9話
私達は準備を整え金券を持つとすぐに銀行のある場所へ向かった。
銀行の荘厳な入口の上には四つ足で翼の付いた妙な動物の像が眼下の客を睨んでいた。その像に纏う雰囲気に威圧感を感じ少々、気圧されながら建物内に入るとカウンターが並び女性の行員が客の接客を行っていた。
空いている場所に席に着き要件を述べた。
「この金札の換金と口座の開設を。」
「失礼します。」
女性行員は金札の書かれている金額を確認すると銀行の奥に歩いて行った。
数分、時間がたった後に私達の前に別の男性行員が現れ、握手を求めてきた。
私は握手に応じると
「私は支店長のフーリと申します。本日のご用件ですが換金と口座の開設とのことですがここではなんですのでこちらに。」
支店長と名乗ったフーリに案内されて応接間に通された。お互い席に着いたがミリアはなぜか支店長の隣に座ったり、私の隣に来たりとせわしなくふゆふゆと浮いて動いている。
私が少しにらみを利かせるとミリアはおとなしくなり、机の上の天井付近に留まった。
私は別に邪魔にならないのだけれどそれでいいの?
そうしているうちに支店長は持ち込んだ書類を整い終えてこちらに向き直って話し始めた。
「緊張しなくても大丈夫ですよ、まず今回、持ち込んでいただいた金札ですが効力のあるものだと確認されましたので換金は今すぐにでも可能なのですが、口座の開設がですね本人の確認が必要でして、この手続きが時間が掛かるのですがお時間はありますか?」
ミリアを目で追っていたためか緊張していると思われて気を使われてしまった...。
「この後は用事もないので時間は取れますよ。」
私が時間が取れると伝えると支店長はニコリッと笑い、側に置いてあった書類を目の前に差し出してきた。
「まずこちらが弊行のご利用する際のお客様との信頼関係を結ぶ為の誓約書でございます。」
誓約書が目の前に置かれるとミリアがこちらに寄ってきて耳打ちをしてきた。
(ラミーア、この誓約書わずかにだけど光ってるね。)
ミリアが言ったとおりに誓約書をよく見てみるとかすかに光っており、言われるまでは光の反射によるものだと思っていた。
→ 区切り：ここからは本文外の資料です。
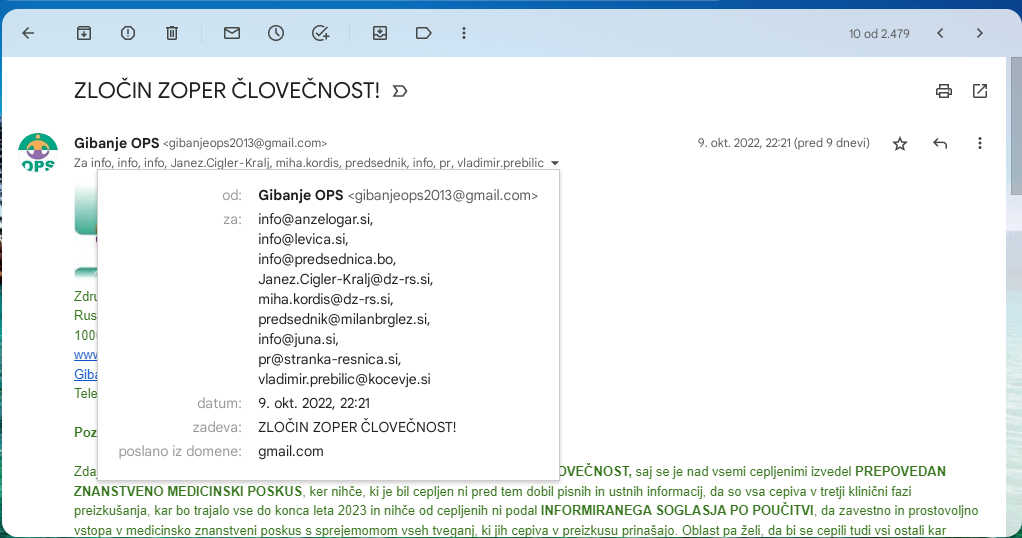Screen dimensions: 1022x538
Task: Delete this email with trash icon
Action: pyautogui.click(x=172, y=33)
誓約書の内容は光っていること以外は不自然なことが無い。
「どうしましたか?」
じっと誓約書を見つめていると支店長がたずねてきた。
「あぁすみません、こういった場所でやり取りするのは初めてですので。」
もちろん嘘であるがそういうと支店長は安心したような顔をした。
引き延ばすことでもないのですぐに誓約書にサインをした。
サインした誓約書を支店長は確認して誓約書をしまいこんだ。
「次に契約書も兼ねているのですが当銀行の伝統といいますか慣習に乗っ取った儀式を行いますので準備を行いますので少しの間、ここでお待ちになってください。」
「えっ?」
今、私の聞き間違いでなければ銀行では聞くことのないであろうような単語が聞こえてきた。
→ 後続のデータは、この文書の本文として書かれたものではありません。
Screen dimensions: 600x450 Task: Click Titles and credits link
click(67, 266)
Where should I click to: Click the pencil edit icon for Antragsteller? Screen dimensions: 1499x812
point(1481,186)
儀式?そんな事、銀行で行われるようなモノではないだろう。
思わずミリアの方を見るとミリアも同じように疑問に持っているようだった。
支店長が出て行った後に私達は顔を見合わせた。
「ミリア、儀式ってなんのことだと思う?」
「私は口座なんて作ったことないので、私達が知らなかっただけで銀行はこういったものかも?」
「う~ん?」
私が頭をかしげているとミリアが提案をしてきた。
「私が先に見に行って様子を探ってくる?」
確かに悩んでいても埒があかないから姿も見えないミリアに様子を見に行ってもらった方が安心であろう。
「えぇ、お願いしてもいい?」
「じゃあ、いってきまーす。」
「気を付けてね。」
私はミリアがドアの向こうに消えていくまでずっと見つめていた。